The Defense Department did not respond to a request for comment.

The move, in conjunction with similar policies, sometimes appears as wanting to cement outgoing Republican President Donald Trump's tough-on-China legacy and also to box incoming Democrat Biden into hardline positions on Beijing amid bipartisan anti-China sentiment in Congress.

The list can be part of a broader effort by Washington to target what it sees as Beijing's efforts to enlist corporations to harness emerging civilian technologies for military purposes.

Reuters reported the other day that the Trump administration is near to declaring that 89 Chinese aerospace and other companies have military ties, restricting them from buying a selection of US goods and technology.

SMIC was already in Washington's crosshairs.
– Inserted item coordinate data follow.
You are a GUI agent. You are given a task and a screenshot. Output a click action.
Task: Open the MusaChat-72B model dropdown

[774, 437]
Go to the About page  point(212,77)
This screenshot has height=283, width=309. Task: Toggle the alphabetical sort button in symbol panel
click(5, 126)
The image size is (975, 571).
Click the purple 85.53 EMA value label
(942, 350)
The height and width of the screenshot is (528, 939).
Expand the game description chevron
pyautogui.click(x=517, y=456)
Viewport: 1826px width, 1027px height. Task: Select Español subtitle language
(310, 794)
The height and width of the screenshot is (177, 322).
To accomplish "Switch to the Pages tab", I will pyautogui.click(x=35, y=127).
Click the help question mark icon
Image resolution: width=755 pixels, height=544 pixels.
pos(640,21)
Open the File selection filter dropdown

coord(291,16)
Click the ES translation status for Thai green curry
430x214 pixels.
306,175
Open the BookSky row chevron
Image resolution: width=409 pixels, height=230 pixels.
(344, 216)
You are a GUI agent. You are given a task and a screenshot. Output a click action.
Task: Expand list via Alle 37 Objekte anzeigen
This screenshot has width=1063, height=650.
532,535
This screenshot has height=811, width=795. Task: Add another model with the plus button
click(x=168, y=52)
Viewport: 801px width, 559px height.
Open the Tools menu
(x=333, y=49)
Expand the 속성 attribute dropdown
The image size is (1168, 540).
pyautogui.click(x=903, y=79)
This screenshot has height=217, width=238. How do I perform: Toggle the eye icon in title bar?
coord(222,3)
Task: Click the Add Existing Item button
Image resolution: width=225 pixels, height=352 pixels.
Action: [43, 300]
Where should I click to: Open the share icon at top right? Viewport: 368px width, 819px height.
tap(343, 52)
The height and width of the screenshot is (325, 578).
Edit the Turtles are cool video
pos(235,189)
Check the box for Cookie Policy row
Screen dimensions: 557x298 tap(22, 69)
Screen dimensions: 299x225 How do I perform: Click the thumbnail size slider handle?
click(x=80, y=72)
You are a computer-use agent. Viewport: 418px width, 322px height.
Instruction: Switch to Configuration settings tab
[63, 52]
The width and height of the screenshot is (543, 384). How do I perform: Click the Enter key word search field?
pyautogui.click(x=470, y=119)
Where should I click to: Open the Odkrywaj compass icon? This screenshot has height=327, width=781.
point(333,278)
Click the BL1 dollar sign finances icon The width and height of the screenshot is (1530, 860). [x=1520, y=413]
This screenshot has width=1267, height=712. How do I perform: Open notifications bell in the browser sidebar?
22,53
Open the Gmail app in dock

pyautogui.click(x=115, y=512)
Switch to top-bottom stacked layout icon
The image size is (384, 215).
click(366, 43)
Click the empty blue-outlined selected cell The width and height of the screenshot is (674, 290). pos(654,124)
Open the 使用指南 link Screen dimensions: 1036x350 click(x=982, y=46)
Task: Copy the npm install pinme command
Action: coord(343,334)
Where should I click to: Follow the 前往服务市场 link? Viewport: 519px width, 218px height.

In September, the US Commerce Department imposed constraints on exports to the business after concluding there was an "unacceptable risk" that products supplied to it may be employed for military purposes.

The set of "Communist Chinese Army Companies" was mandated by a 1999 rules requiring the Pentagon to compile a catalogue of companies "owned or controlled" by the People's Liberation Army, but the Defense Department only complied in 2020. Giants like Hikvision, China Telecom and China Mobile were added before this year.

This month, the White House published an executive order, first reported by Reuters, that sought to provide teeth to the list by prohibiting US investors from buying securities of the blacklisted companies from November 2021.

The directive is unlikely to deal the firms a serious blow, experts said, due to its limited scope, uncertainty about the stance of the Biden administration and already-scant holdings by US funds.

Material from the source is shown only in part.